Schon nach wenigen Schritten erwies es sich, daß er recht gehabt hatte. Es krachte, knirschte, barst. Florian hatte, weil alles so schnell ging, nicht mal mehr Zeit, einen entsetzten Schrei auszustoßen.
Instinktiv riß er die Arme hoch. Aber das half ihm auch nichts mehr. Blitzschnell versank er vor den Augen seiner Klassenfreunde.
Schreiend und entsetzt rannten sie davon, kopflos. Keiner wußte, was jetzt zu tun war, damit man Florian aus dem eisigen Wasser herausbekam.
Nur zwei behielten den Überblick, und das waren Heiner Mander und Klaus Lange.
Klaus schrie Heiner zu: »Bleib hier, falls er auftauchen sollte. Dann hilf ihm, so gut du kannst, und wenn du ihm nur deinen Schal zuwirfst, damit du ihn daran festhalten kannst. Ich laufe hoch zur Baracke. Vielleicht sind die Männer mit dem Lastwagen noch da. Die können uns dann helfen.«
Heiner erwiderte nichts. Er stand da und starrte auf die Oberfläche des Baggersees, aber es war nichts zu erkennen. Nur das Loch, das es gegeben hatte, als Florian ins Eis einbrach.
Vor lauter Hilflosigkeit und Angst begann der Junge zu weinen. Florian hatte recht gehabt. Er hatte sie alle gewarnt. Und ausgerechnet Florian hatte das Los getroffen. Er hatte nicht auf den See hinausgewollt, aber sie hatten ihn praktisch dazu gezwungen. Jemand, den man vor anderen als Feigling bezeichnete, kann gar nicht anders, als zu beweisen, daß er keiner ist.

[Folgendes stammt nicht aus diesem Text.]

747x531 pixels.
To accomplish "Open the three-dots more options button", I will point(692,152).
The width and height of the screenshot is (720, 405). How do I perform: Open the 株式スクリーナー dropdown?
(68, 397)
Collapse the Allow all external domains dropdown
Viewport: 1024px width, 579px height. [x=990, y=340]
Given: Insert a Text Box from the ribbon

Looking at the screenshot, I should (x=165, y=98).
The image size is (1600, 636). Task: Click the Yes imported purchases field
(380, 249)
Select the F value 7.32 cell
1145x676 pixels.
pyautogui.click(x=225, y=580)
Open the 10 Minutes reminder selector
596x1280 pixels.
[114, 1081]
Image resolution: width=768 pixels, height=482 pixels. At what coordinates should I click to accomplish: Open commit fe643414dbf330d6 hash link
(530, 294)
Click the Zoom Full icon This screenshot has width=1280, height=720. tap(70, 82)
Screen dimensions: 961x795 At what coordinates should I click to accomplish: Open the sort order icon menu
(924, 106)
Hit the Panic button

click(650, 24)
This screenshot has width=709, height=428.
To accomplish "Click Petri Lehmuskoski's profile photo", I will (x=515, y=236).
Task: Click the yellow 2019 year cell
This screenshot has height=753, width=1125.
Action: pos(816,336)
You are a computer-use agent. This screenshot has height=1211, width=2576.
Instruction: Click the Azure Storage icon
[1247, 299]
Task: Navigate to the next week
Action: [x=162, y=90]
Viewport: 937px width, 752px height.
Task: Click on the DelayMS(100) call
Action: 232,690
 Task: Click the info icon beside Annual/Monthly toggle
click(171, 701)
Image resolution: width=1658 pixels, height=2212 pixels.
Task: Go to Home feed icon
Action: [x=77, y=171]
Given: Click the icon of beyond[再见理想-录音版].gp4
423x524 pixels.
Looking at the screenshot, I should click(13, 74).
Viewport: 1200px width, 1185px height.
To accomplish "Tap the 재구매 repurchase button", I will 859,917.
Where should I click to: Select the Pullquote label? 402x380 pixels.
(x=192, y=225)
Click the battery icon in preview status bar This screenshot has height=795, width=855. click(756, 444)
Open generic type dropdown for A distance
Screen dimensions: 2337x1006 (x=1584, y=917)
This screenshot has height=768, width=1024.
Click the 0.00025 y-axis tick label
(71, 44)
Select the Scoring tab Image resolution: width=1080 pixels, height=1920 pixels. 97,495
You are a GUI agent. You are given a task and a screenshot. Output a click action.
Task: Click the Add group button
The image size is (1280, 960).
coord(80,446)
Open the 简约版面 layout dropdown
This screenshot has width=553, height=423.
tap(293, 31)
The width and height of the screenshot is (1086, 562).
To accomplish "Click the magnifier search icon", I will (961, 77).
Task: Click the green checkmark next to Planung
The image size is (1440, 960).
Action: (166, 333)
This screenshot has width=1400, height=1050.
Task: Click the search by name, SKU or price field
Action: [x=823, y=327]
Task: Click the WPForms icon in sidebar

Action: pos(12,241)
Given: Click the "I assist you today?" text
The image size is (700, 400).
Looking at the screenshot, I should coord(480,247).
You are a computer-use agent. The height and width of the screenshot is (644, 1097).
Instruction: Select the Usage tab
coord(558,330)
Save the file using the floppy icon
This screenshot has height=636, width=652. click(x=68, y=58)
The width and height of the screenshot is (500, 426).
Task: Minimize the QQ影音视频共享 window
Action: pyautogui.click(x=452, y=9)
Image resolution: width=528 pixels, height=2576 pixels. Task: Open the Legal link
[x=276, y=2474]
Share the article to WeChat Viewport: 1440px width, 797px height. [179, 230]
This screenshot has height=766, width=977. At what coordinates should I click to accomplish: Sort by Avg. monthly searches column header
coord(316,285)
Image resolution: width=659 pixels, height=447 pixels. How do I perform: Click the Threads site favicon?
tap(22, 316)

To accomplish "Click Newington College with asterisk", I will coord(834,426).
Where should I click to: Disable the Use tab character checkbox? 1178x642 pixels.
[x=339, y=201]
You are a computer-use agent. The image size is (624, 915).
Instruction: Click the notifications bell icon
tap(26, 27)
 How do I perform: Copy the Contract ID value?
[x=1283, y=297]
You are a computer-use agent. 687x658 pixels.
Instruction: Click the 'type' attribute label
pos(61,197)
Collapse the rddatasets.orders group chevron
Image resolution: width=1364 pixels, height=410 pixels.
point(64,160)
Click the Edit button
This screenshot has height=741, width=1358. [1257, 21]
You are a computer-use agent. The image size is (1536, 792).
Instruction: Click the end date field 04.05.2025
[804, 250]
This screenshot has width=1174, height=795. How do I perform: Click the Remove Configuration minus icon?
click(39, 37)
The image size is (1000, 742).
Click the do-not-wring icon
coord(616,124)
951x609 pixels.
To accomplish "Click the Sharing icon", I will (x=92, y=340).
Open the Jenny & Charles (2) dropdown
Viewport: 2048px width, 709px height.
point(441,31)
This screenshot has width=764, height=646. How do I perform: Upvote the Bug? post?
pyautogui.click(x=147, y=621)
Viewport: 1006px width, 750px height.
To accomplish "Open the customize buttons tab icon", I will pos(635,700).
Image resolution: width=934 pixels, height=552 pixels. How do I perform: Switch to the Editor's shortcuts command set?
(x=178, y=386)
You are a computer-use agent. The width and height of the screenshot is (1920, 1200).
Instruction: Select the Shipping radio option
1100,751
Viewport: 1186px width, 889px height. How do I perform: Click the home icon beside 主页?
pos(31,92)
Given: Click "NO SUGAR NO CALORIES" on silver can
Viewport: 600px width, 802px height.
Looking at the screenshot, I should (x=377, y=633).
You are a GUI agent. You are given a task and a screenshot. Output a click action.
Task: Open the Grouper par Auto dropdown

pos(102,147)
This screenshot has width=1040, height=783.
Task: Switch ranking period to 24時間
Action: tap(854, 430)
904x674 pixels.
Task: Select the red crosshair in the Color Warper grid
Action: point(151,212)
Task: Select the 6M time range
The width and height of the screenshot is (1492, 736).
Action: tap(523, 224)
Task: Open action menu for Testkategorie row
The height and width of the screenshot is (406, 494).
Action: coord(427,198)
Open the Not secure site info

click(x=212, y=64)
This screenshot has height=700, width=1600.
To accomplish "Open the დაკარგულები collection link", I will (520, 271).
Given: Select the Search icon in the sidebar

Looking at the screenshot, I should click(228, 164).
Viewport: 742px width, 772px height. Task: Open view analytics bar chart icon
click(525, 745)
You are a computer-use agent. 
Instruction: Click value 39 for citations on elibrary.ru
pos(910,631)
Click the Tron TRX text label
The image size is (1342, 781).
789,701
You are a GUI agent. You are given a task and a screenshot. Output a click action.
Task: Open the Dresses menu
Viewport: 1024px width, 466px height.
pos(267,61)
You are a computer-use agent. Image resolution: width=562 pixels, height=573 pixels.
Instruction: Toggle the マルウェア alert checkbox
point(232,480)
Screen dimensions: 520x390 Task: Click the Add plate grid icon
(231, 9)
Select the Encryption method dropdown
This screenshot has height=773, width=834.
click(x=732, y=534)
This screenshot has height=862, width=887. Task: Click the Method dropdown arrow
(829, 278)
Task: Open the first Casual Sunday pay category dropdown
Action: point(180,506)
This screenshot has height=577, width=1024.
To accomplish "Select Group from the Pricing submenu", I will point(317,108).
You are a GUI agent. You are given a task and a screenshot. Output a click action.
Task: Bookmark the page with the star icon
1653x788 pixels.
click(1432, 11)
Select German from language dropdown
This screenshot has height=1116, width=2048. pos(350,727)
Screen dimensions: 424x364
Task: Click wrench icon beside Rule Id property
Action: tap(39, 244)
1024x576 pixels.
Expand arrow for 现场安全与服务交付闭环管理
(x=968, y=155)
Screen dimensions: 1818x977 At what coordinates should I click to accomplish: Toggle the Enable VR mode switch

Genau das hatte Florian getan. Und nun war er eingebrochen und vielleicht schon tot…
*
Klaus Lange atmete auf, er seufzte, so daß es schon beinahe wie ein Schluchzen klang, als er sah, daß der Laster noch vor der Baracke stand. Er taumelte beinahe, als er hineinrannte. Und dann konnte er kaum Luft bekommen. Er brachte es aber fertig, hervorzustoßen: »Florian – er ist ins Eis eingebrochen. Jetzt gerade. Vielleicht – vielleicht lebt er noch.«
Der eine Mann, dem man ansah, daß er über unbeschreibliche Kraft verfügte, rief: »Rufen Sie in der Klinik Birkenhain an, Helga. Ich laufe hinaus und versuche, den Kleinen herauszuholen.«
Er achtete nicht auf Klaus Lange, der atemlos auf einen Stuhl gesunken war, sondern rannte schon mit Riesenschritten davon. Klaus folgte ihm und dachte ausgerechnet in diesem Moment, daß er sich ganz genau vorstellen konnte, wie der Läufer bei Baron Münchhausen alle anderen hinter sich gelassen hatte.
Peter Michalke, der Mann mit den langen Beinen, kam am Baggersee-Ufer an, zögerte nicht eine Sekunde, sondern sprang in das eisige Wasser und strebte der Stelle zu, an der sich in der dünnen Eisfläche das große Loch befand, das entstanden war, als das Eis unter Florians Gewicht nachgab.